Copy out every one of the following records word for word, without changing anything.

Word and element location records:
::::::::

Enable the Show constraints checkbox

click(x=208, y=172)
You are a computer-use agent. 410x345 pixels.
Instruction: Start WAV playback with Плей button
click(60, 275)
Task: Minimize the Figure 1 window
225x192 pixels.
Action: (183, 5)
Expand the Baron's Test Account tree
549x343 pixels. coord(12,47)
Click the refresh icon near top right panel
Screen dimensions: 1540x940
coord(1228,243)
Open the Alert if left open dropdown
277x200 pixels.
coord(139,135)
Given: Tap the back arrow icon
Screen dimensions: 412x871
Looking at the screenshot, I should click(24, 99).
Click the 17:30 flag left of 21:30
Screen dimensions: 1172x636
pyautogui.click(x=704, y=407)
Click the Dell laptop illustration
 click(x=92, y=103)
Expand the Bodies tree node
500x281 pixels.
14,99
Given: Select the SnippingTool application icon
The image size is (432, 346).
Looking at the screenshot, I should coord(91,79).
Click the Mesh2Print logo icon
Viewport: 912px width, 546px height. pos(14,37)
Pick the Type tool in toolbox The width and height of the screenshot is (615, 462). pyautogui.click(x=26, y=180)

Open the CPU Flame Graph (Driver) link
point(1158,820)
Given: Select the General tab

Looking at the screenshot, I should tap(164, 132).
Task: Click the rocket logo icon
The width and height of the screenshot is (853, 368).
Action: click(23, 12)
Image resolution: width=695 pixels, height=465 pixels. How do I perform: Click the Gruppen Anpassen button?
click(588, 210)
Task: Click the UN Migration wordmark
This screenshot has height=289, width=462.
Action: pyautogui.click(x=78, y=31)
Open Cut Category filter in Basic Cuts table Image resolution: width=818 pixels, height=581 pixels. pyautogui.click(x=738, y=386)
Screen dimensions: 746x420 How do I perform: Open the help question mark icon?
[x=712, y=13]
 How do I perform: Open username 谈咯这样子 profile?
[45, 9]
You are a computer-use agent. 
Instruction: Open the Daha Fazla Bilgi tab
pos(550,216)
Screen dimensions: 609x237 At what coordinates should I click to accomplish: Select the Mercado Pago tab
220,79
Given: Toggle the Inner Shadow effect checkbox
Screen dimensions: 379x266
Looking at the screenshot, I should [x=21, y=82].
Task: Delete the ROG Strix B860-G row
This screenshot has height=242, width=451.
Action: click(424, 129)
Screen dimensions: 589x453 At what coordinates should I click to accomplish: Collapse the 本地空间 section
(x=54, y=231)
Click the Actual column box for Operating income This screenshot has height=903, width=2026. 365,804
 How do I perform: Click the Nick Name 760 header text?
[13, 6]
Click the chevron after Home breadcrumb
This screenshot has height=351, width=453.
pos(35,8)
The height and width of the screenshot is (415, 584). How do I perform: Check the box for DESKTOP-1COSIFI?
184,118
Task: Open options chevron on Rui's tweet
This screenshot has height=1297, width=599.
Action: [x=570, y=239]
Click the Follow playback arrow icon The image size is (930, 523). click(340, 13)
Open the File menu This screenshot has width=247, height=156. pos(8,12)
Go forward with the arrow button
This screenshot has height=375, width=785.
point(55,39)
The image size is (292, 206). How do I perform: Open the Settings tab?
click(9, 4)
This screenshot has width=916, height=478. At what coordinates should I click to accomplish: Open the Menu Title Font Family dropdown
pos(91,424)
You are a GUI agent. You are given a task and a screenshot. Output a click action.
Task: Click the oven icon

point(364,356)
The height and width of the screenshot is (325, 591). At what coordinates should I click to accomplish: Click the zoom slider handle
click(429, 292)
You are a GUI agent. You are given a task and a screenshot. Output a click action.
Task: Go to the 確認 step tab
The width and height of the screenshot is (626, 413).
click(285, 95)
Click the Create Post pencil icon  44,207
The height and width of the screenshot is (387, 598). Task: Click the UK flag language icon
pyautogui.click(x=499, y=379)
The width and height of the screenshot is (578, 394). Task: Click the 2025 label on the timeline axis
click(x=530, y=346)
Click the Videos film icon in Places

::::::::

__Response to this exercise__.
Enable the Show constraints checkbox

click(x=208, y=172)
You are a computer-use agent. 410x345 pixels.
Instruction: Start WAV playback with Плей button
click(60, 275)
Task: Minimize the Figure 1 window
225x192 pixels.
Action: (183, 5)
Expand the Baron's Test Account tree
549x343 pixels. coord(12,47)
Click the refresh icon near top right panel
Screen dimensions: 1540x940
coord(1228,243)
Open the Alert if left open dropdown
277x200 pixels.
coord(139,135)
Given: Tap the back arrow icon
Screen dimensions: 412x871
Looking at the screenshot, I should click(24, 99).
Click the 17:30 flag left of 21:30
Screen dimensions: 1172x636
pyautogui.click(x=704, y=407)
Click the Dell laptop illustration
 click(x=92, y=103)
Expand the Bodies tree node
500x281 pixels.
14,99
Given: Select the SnippingTool application icon
The image size is (432, 346).
Looking at the screenshot, I should coord(91,79).
Click the Mesh2Print logo icon
Viewport: 912px width, 546px height. pos(14,37)
Pick the Type tool in toolbox The width and height of the screenshot is (615, 462). pyautogui.click(x=26, y=180)

Open the CPU Flame Graph (Driver) link
point(1158,820)
Given: Select the General tab

Looking at the screenshot, I should tap(164, 132).
Task: Click the rocket logo icon
The width and height of the screenshot is (853, 368).
Action: click(23, 12)
Image resolution: width=695 pixels, height=465 pixels. How do I perform: Click the Gruppen Anpassen button?
click(588, 210)
Task: Click the UN Migration wordmark
This screenshot has height=289, width=462.
Action: pyautogui.click(x=78, y=31)
Open Cut Category filter in Basic Cuts table Image resolution: width=818 pixels, height=581 pixels. pyautogui.click(x=738, y=386)
Screen dimensions: 746x420 How do I perform: Open the help question mark icon?
[x=712, y=13]
 How do I perform: Open username 谈咯这样子 profile?
[45, 9]
You are a computer-use agent. 
Instruction: Open the Daha Fazla Bilgi tab
pos(550,216)
Screen dimensions: 609x237 At what coordinates should I click to accomplish: Select the Mercado Pago tab
220,79
Given: Toggle the Inner Shadow effect checkbox
Screen dimensions: 379x266
Looking at the screenshot, I should [x=21, y=82].
Task: Delete the ROG Strix B860-G row
This screenshot has height=242, width=451.
Action: click(424, 129)
Screen dimensions: 589x453 At what coordinates should I click to accomplish: Collapse the 本地空间 section
(x=54, y=231)
Click the Actual column box for Operating income This screenshot has height=903, width=2026. 365,804
 How do I perform: Click the Nick Name 760 header text?
[13, 6]
Click the chevron after Home breadcrumb
This screenshot has height=351, width=453.
pos(35,8)
The height and width of the screenshot is (415, 584). How do I perform: Check the box for DESKTOP-1COSIFI?
184,118
Task: Open options chevron on Rui's tweet
This screenshot has height=1297, width=599.
Action: [x=570, y=239]
Click the Follow playback arrow icon The image size is (930, 523). click(340, 13)
Open the File menu This screenshot has width=247, height=156. pos(8,12)
Go forward with the arrow button
This screenshot has height=375, width=785.
point(55,39)
The image size is (292, 206). How do I perform: Open the Settings tab?
click(9, 4)
This screenshot has width=916, height=478. At what coordinates should I click to accomplish: Open the Menu Title Font Family dropdown
pos(91,424)
You are a GUI agent. You are given a task and a screenshot. Output a click action.
Task: Click the oven icon

point(364,356)
The height and width of the screenshot is (325, 591). At what coordinates should I click to accomplish: Click the zoom slider handle
click(429, 292)
You are a GUI agent. You are given a task and a screenshot. Output a click action.
Task: Go to the 確認 step tab
The width and height of the screenshot is (626, 413).
click(285, 95)
Click the Create Post pencil icon  44,207
The height and width of the screenshot is (387, 598). Task: Click the UK flag language icon
pyautogui.click(x=499, y=379)
The width and height of the screenshot is (578, 394). Task: Click the 2025 label on the timeline axis
click(x=530, y=346)
Click the Videos film icon in Places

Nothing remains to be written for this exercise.